• [RAW RECORDS]:
— Begin —

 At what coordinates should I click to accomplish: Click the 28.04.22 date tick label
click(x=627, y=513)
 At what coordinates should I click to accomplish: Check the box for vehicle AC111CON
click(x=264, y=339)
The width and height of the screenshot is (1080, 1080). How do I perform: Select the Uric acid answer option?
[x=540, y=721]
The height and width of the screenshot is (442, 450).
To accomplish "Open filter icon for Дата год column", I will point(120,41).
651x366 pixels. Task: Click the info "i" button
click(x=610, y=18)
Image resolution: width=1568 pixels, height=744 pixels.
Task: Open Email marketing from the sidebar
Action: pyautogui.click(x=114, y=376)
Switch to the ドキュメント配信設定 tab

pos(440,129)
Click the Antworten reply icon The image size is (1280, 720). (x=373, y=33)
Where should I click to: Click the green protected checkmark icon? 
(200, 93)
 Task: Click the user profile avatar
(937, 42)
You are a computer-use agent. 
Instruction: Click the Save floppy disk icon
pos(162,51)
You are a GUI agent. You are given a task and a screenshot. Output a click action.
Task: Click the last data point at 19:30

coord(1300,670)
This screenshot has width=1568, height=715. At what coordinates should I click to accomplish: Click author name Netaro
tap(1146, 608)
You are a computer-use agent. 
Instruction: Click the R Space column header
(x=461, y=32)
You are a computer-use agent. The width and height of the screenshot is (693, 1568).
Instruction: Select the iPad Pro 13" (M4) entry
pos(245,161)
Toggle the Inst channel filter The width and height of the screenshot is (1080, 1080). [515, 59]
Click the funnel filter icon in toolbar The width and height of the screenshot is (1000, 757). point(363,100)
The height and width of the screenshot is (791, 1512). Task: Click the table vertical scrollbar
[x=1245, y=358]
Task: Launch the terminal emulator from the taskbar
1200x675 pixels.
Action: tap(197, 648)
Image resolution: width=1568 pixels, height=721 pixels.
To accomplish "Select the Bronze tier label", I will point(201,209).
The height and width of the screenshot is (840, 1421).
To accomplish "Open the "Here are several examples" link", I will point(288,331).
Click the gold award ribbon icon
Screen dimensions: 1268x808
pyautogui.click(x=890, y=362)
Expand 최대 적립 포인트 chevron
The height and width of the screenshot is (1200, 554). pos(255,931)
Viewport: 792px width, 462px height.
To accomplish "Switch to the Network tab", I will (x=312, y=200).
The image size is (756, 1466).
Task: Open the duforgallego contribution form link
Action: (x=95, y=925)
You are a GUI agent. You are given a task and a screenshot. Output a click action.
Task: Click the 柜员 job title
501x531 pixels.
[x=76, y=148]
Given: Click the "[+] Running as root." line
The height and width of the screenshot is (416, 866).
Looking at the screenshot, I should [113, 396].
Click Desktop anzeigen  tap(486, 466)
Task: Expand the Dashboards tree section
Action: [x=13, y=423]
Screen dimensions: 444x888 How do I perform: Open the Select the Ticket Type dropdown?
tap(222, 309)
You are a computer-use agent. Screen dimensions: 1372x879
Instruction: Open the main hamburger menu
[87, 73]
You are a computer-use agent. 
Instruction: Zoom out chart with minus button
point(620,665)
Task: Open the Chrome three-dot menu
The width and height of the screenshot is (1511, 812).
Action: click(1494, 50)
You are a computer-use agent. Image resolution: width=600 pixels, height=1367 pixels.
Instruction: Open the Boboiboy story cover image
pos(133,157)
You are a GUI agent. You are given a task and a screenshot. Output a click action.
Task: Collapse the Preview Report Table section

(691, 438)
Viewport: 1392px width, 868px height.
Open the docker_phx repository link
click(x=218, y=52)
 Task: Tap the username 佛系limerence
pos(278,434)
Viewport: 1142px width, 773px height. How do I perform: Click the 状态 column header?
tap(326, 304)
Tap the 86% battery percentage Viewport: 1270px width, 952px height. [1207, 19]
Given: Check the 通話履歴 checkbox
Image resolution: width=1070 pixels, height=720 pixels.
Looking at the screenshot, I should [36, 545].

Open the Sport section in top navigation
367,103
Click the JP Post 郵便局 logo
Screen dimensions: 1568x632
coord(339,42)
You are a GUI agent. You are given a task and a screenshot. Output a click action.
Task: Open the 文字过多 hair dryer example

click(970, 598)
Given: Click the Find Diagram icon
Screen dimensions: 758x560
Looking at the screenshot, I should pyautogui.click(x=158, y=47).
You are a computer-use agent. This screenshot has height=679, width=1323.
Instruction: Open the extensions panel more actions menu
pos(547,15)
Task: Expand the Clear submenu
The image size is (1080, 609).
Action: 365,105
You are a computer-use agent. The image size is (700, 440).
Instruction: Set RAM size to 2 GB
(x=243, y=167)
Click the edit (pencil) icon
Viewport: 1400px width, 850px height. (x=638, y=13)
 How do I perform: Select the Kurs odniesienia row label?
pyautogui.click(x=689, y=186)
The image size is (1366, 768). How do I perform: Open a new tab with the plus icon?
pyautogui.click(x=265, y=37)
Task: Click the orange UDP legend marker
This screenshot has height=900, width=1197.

— End —

Return the records above verbatim, starting with the line that contains "You are a computer-use agent. The width" and ending after the line that contains "Action: (x=95, y=925)".

• [TASK SOLUTION]:
You are a computer-use agent. The width and height of the screenshot is (693, 1568).
Instruction: Select the iPad Pro 13" (M4) entry
pos(245,161)
Toggle the Inst channel filter The width and height of the screenshot is (1080, 1080). [515, 59]
Click the funnel filter icon in toolbar The width and height of the screenshot is (1000, 757). point(363,100)
The height and width of the screenshot is (791, 1512). Task: Click the table vertical scrollbar
[x=1245, y=358]
Task: Launch the terminal emulator from the taskbar
1200x675 pixels.
Action: tap(197, 648)
Image resolution: width=1568 pixels, height=721 pixels.
To accomplish "Select the Bronze tier label", I will point(201,209).
The height and width of the screenshot is (840, 1421).
To accomplish "Open the "Here are several examples" link", I will point(288,331).
Click the gold award ribbon icon
Screen dimensions: 1268x808
pyautogui.click(x=890, y=362)
Expand 최대 적립 포인트 chevron
The height and width of the screenshot is (1200, 554). pos(255,931)
Viewport: 792px width, 462px height.
To accomplish "Switch to the Network tab", I will (x=312, y=200).
The image size is (756, 1466).
Task: Open the duforgallego contribution form link
Action: (x=95, y=925)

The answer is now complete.